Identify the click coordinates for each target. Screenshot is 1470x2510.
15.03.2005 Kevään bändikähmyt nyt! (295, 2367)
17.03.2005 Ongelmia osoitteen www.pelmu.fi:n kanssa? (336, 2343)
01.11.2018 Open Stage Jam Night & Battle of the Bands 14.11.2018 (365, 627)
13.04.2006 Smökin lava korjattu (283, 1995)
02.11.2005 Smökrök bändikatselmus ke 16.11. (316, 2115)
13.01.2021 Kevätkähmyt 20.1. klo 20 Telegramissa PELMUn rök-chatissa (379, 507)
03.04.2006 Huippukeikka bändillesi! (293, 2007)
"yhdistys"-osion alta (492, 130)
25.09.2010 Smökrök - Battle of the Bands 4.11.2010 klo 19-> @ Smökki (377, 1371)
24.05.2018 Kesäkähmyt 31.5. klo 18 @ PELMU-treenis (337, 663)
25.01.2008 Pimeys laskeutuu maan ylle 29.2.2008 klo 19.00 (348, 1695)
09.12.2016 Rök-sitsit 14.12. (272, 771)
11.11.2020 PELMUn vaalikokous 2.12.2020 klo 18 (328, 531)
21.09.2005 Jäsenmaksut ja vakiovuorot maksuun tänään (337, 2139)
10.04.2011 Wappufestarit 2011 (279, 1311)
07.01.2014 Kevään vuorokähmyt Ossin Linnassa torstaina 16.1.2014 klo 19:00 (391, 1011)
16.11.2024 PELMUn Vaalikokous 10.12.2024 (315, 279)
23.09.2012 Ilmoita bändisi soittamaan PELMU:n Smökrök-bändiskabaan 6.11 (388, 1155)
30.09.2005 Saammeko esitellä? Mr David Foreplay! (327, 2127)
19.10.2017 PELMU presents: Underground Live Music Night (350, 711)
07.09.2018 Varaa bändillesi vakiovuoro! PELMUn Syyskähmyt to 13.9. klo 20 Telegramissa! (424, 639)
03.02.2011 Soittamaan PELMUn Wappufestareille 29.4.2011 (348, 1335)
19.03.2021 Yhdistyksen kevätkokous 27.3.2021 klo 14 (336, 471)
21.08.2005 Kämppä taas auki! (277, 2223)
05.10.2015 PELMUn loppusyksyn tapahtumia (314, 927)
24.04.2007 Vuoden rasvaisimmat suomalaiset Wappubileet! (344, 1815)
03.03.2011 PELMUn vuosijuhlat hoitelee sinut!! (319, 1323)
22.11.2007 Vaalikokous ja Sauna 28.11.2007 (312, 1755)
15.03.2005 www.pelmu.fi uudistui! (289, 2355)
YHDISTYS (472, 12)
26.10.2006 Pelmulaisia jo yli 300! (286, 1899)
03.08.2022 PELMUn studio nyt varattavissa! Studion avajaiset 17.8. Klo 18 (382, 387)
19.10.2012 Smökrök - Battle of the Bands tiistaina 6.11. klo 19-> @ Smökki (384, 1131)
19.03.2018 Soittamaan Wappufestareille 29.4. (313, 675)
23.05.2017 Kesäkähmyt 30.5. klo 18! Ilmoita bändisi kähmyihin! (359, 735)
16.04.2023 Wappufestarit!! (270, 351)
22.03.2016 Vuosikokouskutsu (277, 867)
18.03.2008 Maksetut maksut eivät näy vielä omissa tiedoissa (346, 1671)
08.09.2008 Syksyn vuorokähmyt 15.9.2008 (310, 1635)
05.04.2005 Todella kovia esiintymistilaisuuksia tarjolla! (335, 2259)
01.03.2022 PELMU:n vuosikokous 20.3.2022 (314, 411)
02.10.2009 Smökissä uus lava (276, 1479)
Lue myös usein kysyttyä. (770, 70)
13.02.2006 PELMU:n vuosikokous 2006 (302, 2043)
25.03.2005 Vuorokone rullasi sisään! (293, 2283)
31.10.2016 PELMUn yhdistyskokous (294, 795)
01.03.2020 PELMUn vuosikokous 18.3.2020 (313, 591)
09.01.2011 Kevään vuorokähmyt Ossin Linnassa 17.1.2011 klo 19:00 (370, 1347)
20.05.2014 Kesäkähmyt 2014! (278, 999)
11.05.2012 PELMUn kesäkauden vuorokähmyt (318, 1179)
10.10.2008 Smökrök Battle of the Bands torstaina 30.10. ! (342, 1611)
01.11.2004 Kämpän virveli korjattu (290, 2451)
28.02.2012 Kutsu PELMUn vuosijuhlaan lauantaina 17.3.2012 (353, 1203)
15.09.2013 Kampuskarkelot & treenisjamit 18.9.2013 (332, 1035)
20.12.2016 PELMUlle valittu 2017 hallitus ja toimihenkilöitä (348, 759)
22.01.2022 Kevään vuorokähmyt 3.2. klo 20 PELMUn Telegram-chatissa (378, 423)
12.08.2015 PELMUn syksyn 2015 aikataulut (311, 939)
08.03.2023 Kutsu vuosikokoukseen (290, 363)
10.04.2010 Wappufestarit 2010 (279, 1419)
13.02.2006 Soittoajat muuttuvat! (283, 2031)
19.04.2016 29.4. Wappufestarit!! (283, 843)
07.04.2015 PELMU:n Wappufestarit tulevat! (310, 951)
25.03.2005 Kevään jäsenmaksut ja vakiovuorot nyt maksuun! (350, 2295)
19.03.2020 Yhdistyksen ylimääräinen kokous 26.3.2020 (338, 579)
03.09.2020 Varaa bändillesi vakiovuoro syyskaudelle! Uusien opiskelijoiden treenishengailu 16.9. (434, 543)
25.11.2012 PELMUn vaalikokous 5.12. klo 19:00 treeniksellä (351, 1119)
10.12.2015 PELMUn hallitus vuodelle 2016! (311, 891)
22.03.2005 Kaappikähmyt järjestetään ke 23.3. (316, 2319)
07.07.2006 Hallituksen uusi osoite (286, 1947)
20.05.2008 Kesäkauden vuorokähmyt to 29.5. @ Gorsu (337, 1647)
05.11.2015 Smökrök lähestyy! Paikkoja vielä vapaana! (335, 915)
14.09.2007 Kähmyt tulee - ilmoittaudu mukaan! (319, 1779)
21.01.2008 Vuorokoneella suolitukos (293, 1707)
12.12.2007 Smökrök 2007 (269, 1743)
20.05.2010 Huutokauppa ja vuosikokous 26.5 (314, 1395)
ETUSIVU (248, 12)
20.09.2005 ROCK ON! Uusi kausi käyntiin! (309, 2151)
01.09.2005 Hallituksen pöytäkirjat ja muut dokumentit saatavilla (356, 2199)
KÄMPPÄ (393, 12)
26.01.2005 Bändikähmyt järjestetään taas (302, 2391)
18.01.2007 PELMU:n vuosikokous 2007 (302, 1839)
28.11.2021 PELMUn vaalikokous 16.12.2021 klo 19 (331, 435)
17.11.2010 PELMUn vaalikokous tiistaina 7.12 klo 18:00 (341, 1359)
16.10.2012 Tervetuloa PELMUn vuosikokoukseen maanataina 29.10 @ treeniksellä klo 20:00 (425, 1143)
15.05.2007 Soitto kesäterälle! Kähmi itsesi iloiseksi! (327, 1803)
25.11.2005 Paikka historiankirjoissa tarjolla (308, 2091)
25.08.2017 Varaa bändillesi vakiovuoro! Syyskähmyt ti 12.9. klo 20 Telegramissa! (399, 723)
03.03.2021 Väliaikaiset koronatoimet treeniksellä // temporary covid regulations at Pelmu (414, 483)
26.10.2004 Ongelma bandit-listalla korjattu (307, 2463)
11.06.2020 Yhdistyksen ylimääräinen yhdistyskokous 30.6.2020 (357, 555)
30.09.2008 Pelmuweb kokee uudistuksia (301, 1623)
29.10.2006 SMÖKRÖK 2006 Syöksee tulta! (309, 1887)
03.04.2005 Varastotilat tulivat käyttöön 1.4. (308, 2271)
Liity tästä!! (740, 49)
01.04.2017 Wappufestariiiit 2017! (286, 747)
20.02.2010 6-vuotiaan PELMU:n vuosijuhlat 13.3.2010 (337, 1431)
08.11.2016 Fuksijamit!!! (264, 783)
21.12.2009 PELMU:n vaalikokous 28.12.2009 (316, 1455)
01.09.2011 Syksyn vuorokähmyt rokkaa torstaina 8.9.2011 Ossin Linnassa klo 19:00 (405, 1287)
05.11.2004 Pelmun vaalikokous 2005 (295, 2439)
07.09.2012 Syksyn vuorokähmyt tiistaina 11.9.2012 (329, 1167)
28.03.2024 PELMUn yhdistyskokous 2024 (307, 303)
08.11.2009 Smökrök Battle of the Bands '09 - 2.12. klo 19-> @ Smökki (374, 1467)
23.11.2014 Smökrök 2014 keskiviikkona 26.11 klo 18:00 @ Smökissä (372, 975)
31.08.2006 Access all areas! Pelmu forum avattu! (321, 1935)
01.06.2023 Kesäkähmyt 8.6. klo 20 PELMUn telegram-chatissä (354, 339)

^^^^

**TASK**:
For this exercise, please output exactly the lines above starting at the line with "25.11.2005 Paikka historiankirjoissa" and ending at the line with "30.09.2008 Pelmuweb kokee", ends included.

**ANSWER TO THIS EXERCISE**:
25.11.2005 Paikka historiankirjoissa tarjolla (308, 2091)
25.08.2017 Varaa bändillesi vakiovuoro! Syyskähmyt ti 12.9. klo 20 Telegramissa! (399, 723)
03.03.2021 Väliaikaiset koronatoimet treeniksellä // temporary covid regulations at Pelmu (414, 483)
26.10.2004 Ongelma bandit-listalla korjattu (307, 2463)
11.06.2020 Yhdistyksen ylimääräinen yhdistyskokous 30.6.2020 (357, 555)
30.09.2008 Pelmuweb kokee uudistuksia (301, 1623)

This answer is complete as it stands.